Structural Biology and the Design of Effective Vaccines for HIV-1 and Other Viruses

Abstract

Structural biology provides a wealth of information about the three-dimensional organization and chemical makeup of proteins. An understanding of atomic-level structure offers enormous potential to design rationally proteins that stimulate specific immune responses. Yet current vaccine development efforts makes little use of structural information. At the Vaccine Research Center, a major goal is to apply structural techniques to vaccine design for challenging pathogens, that include human immunodeficiency virus type 1 (HIV-1) and other enveloped viruses such as influenza, Ebola, and respiratory syncytial viruses. Our three-part strategy involves 1.) the definition of the functional viral spike at the atomic level 2.) achieving a structural understanding of how neutralizing antibodies recognize the spike, and 3.) rational development of proteins that can elicit a specific antibody response.
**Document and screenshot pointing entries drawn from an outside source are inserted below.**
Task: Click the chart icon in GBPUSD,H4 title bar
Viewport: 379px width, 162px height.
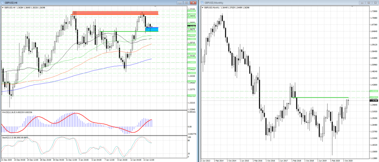Action: point(3,2)
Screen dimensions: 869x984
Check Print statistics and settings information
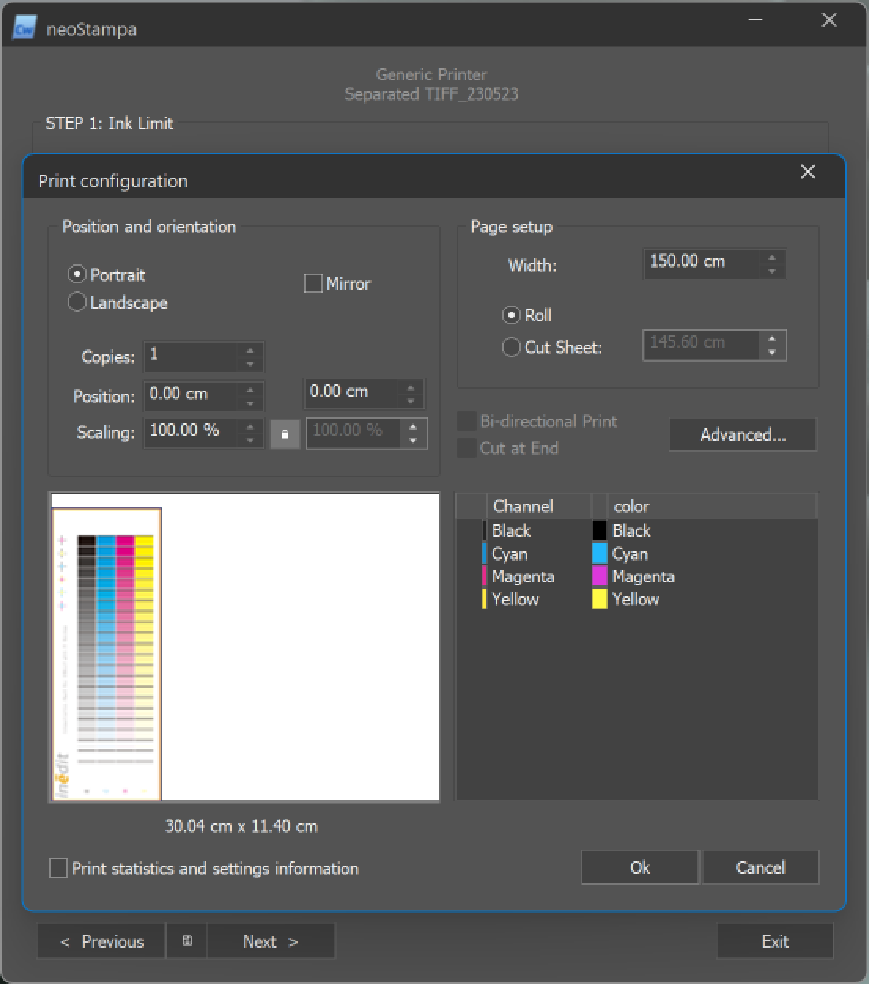[59, 868]
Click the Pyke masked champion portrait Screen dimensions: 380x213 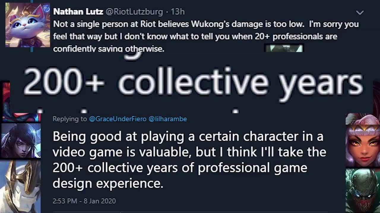363,191
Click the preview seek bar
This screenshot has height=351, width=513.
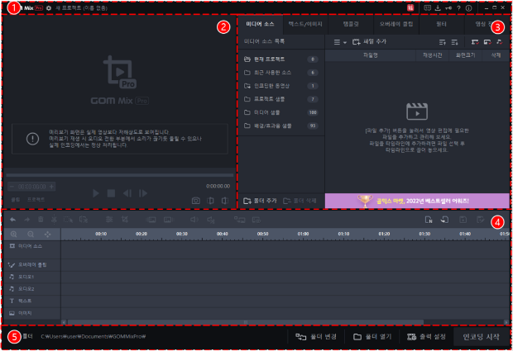116,176
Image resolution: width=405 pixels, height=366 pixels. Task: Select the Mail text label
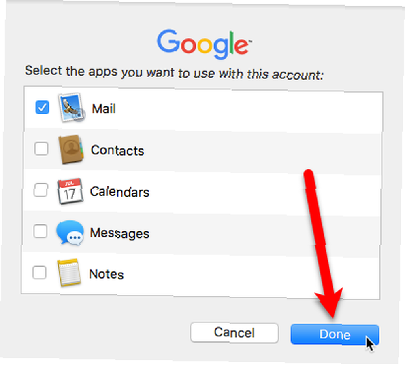tap(104, 109)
Overall, our strategy aims to incorporate information about viral spike-antibody interactions, to assimilate immunogenic feedback, and to leverage recent advances in immunofocus-ing and computational biology. For an elusive pathogen such as HIV-1, whether such a strategy will succeed depends both on the existence of sites of envelope (Env) vulnerability susceptible to neutralizing antibody and on the ability of the human immune system to generate high titers of such antibodies. With HIV-1, the atomic-level definition of one such vulnerable site [1] and the discovery of individuals with broadly neutralizing sera that target this site [2] bodes well for our informatics-based approach. With Ebola and influenza viruses, structures of functional viral spikes have been determined [3, 4], and sites of antibody vulnerability and elicitation of appropriate antibodies are under investigation. With respiratory syncytial virus, structures of closely related spikes have been determined [5], and issues center on the elicitation of antibodies that defuse rather than exacerbate disease.